I would like each line of the data that holds the word "below" copied out.

START Data to process

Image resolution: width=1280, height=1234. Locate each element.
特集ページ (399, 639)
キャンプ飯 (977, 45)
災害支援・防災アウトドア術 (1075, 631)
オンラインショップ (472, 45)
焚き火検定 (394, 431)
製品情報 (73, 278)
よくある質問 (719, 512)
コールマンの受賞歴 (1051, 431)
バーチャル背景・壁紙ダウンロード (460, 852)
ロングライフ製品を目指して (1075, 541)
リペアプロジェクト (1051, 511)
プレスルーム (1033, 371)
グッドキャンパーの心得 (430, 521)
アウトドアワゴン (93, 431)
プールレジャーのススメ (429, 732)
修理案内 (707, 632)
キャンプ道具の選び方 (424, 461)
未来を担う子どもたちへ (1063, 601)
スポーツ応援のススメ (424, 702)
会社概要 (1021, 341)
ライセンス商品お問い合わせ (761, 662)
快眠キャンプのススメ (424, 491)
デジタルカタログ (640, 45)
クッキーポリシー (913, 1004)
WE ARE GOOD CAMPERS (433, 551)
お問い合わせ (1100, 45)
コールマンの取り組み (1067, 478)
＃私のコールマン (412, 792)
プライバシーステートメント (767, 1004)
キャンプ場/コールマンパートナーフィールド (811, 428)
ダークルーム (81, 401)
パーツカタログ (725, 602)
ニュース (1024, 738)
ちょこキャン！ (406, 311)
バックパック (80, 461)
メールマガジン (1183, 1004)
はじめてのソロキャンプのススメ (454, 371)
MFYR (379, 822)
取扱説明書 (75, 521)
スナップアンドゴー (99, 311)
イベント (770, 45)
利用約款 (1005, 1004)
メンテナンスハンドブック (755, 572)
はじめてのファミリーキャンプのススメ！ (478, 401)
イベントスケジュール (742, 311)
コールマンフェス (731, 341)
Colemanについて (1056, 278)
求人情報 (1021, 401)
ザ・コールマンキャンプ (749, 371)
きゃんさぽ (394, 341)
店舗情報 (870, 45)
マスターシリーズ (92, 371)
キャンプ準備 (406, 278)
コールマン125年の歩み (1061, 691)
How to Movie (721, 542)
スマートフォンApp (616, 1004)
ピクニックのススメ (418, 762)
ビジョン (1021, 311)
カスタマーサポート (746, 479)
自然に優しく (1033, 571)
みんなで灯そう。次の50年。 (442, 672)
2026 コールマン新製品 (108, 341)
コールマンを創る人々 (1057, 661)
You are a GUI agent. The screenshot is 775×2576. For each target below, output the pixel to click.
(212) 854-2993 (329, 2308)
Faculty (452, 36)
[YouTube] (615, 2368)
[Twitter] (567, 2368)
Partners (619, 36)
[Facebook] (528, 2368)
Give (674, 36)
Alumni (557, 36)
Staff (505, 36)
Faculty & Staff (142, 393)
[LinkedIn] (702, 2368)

END Data to process
START Data to process

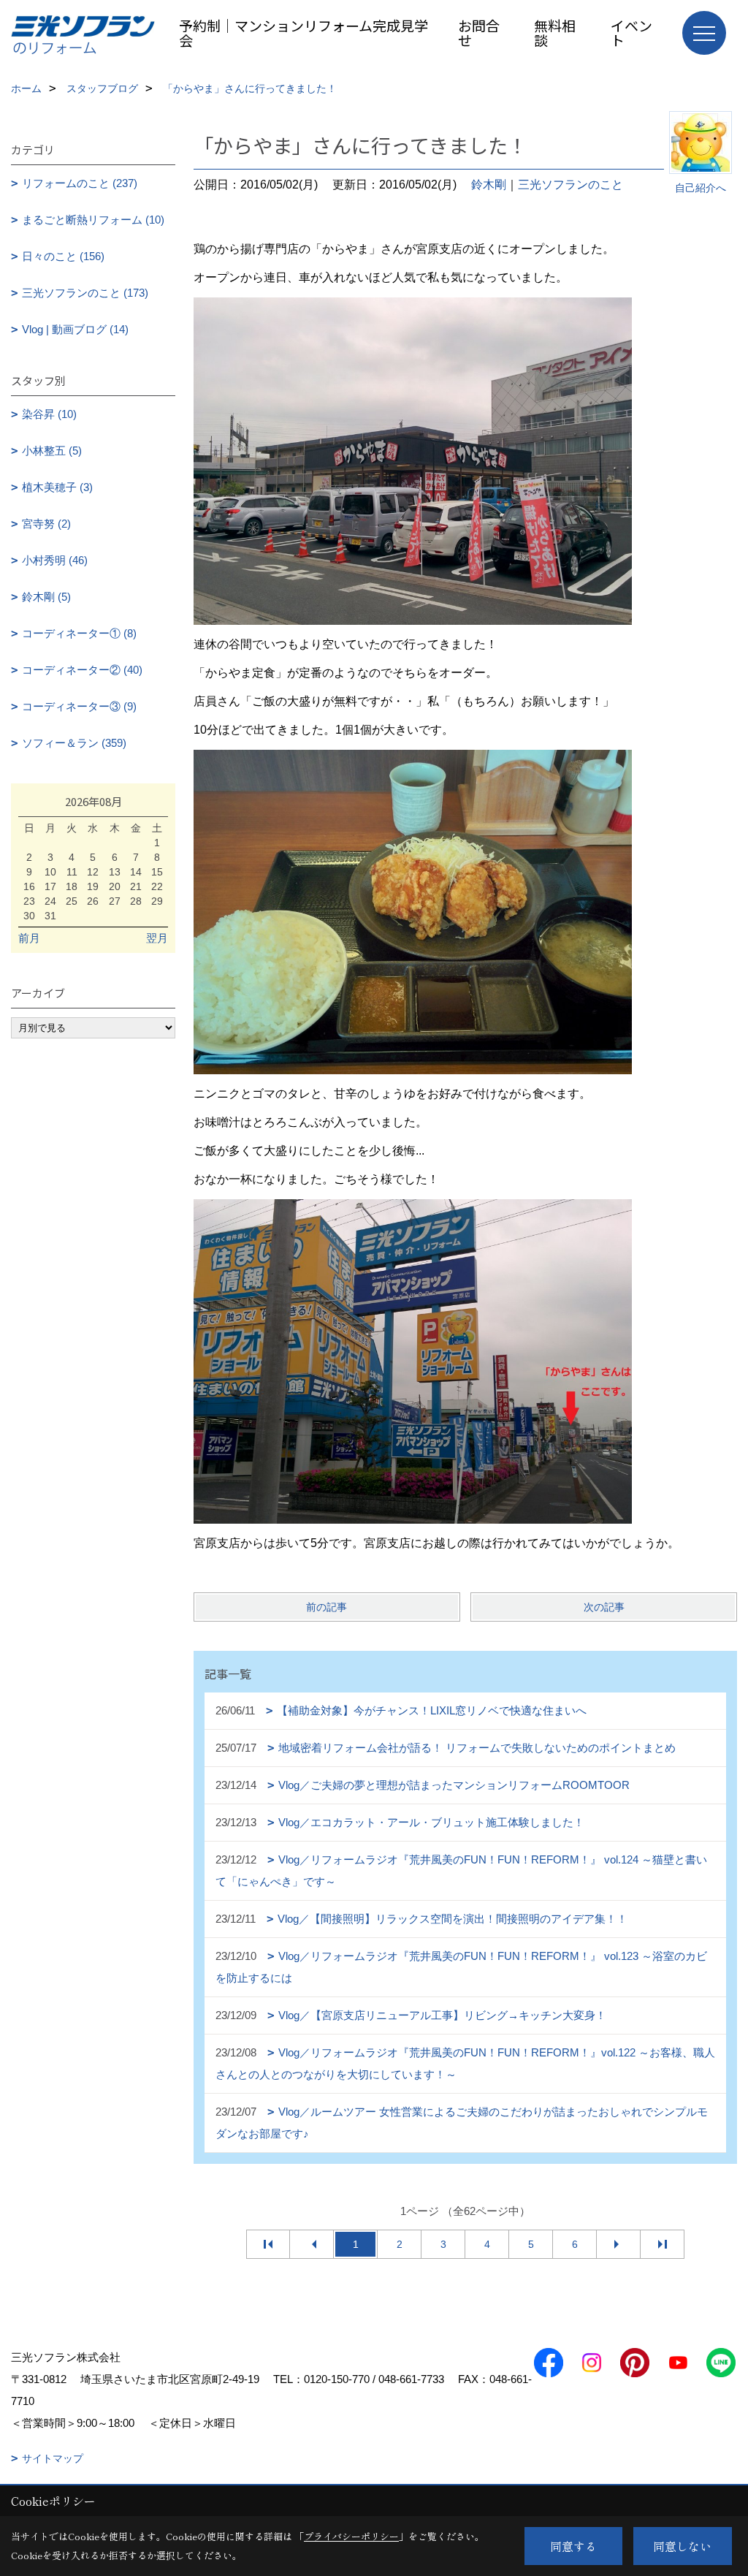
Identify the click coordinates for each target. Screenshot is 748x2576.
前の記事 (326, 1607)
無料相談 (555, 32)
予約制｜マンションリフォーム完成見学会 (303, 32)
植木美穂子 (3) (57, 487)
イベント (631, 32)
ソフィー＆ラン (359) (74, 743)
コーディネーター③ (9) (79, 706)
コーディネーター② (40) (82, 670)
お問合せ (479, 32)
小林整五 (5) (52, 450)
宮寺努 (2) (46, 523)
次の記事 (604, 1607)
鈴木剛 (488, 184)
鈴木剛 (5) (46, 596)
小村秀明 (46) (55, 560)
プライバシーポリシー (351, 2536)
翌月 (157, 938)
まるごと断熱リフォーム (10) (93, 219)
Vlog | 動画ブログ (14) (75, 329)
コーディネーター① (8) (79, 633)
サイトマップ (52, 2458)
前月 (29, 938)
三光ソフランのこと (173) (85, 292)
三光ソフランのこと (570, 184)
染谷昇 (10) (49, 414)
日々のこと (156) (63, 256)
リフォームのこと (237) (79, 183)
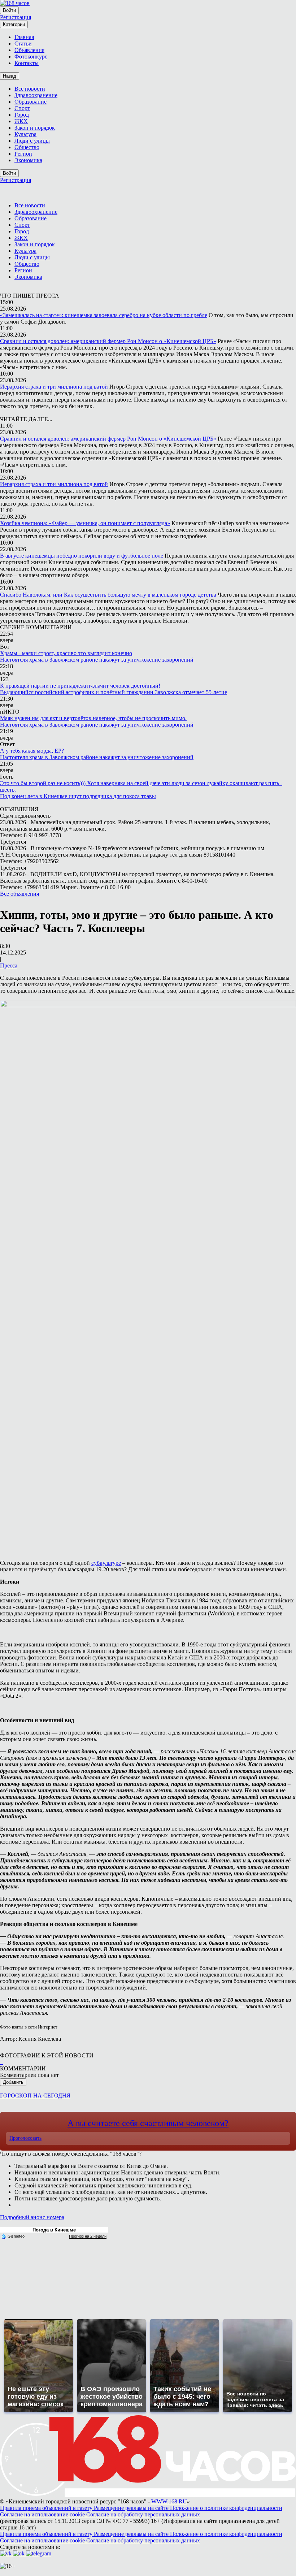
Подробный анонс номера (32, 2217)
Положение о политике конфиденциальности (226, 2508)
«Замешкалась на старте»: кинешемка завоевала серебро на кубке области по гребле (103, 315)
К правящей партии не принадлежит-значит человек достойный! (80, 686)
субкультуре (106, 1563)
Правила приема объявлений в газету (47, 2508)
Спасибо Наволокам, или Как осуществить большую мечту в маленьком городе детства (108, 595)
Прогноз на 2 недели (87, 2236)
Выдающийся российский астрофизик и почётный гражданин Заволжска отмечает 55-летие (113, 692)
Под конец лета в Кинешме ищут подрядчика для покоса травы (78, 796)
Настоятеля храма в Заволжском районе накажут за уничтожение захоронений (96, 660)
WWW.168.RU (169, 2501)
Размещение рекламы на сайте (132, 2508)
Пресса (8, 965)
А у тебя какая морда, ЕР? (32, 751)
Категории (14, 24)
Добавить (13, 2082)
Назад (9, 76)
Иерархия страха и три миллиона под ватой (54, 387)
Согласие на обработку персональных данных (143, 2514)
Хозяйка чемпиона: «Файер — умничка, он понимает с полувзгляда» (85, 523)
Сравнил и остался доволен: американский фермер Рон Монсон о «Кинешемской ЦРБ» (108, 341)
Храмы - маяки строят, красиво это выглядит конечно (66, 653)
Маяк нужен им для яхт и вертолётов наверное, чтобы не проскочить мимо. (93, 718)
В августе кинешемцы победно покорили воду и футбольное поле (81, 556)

END Data to process
START Data to process

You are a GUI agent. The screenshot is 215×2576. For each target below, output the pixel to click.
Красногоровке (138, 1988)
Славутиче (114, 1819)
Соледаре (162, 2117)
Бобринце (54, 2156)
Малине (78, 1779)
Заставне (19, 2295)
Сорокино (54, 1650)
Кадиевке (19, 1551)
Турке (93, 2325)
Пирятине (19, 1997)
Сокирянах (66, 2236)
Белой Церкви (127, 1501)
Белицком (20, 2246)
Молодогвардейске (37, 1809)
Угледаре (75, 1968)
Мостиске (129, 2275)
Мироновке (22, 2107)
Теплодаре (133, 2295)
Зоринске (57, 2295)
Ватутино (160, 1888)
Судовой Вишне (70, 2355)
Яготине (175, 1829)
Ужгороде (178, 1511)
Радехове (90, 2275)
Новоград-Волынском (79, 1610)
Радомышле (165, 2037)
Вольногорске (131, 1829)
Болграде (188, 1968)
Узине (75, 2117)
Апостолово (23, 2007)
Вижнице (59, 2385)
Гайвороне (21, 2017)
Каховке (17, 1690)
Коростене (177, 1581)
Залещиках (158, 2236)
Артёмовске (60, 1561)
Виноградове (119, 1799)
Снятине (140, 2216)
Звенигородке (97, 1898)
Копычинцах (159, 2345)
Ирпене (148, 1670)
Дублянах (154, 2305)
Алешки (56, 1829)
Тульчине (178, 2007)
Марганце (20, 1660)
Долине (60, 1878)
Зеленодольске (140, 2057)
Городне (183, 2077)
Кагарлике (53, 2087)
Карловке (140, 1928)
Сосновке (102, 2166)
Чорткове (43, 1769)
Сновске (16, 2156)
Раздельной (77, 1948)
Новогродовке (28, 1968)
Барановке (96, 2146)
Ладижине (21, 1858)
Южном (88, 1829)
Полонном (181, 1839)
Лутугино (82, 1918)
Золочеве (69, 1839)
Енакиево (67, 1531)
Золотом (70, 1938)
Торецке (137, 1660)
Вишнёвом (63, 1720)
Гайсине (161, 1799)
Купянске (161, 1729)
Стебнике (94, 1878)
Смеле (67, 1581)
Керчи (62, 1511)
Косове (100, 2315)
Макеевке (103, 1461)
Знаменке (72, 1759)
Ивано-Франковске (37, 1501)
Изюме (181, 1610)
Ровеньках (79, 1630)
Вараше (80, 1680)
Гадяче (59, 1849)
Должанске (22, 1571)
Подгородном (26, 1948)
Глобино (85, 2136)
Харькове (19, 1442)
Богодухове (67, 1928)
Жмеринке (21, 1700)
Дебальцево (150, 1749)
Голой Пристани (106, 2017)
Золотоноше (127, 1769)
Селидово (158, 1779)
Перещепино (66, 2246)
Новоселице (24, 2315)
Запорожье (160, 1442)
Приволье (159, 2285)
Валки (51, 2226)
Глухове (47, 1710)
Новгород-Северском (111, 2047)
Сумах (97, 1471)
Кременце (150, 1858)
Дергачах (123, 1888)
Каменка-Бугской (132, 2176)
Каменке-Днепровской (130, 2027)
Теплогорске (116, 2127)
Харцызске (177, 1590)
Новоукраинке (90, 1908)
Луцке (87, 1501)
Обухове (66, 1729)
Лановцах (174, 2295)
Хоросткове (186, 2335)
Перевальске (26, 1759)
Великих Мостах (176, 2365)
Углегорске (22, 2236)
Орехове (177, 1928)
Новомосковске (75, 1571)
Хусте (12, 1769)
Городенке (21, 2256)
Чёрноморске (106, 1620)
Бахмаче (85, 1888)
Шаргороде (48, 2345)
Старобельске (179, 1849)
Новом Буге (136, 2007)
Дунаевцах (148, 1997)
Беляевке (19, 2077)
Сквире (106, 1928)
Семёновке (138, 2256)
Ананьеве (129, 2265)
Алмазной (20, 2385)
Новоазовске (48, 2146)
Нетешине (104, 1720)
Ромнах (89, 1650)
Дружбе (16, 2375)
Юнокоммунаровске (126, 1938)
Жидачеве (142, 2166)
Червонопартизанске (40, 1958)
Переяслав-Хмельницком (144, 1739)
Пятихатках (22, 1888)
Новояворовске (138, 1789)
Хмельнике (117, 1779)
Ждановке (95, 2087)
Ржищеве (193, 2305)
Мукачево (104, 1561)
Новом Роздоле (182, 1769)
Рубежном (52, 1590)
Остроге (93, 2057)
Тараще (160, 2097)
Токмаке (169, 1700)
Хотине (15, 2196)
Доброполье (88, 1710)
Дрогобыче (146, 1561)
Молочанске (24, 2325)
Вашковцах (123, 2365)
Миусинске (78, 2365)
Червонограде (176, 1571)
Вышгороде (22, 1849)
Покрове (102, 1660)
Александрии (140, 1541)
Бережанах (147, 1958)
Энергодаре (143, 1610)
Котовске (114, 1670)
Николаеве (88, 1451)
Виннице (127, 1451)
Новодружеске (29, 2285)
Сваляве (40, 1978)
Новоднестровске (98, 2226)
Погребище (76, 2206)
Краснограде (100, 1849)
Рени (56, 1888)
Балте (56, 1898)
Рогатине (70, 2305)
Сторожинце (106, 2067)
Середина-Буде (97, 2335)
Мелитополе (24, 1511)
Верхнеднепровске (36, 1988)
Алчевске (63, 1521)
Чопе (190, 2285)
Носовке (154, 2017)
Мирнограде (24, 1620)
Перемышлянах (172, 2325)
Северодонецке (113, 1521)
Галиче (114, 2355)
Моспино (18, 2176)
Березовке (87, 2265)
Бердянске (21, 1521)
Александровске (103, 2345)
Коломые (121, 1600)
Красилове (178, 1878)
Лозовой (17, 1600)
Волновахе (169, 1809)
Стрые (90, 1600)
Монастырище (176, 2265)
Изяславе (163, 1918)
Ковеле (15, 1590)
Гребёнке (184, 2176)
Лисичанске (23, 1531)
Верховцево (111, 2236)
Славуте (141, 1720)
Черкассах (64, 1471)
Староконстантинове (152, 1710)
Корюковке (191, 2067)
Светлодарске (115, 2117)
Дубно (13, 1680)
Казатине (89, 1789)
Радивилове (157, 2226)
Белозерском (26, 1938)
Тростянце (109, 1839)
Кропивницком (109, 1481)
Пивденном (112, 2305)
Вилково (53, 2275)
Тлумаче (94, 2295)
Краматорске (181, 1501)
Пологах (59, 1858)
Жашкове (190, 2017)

END Data to process

▸ Your solution:
You are a GUI agent. The screenshot is 775×2576. For each target below, output the pixel to click.
You are a GUI agent. The screenshot is 215×2576. For each target below, output the pixel to click.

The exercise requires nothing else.